EXERCISE: The records are to be repeated in full. Every line must match.

━━ INPUT MATERIAL

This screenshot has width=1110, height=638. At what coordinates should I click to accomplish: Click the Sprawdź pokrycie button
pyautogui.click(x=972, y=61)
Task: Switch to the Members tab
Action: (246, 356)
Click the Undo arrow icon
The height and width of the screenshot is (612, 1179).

━━━━

ANSWER SPACE:
This screenshot has width=1110, height=638. At what coordinates should I click to accomplish: Click the Sprawdź pokrycie button
pyautogui.click(x=972, y=61)
Task: Switch to the Members tab
Action: (246, 356)
Click the Undo arrow icon
The height and width of the screenshot is (612, 1179).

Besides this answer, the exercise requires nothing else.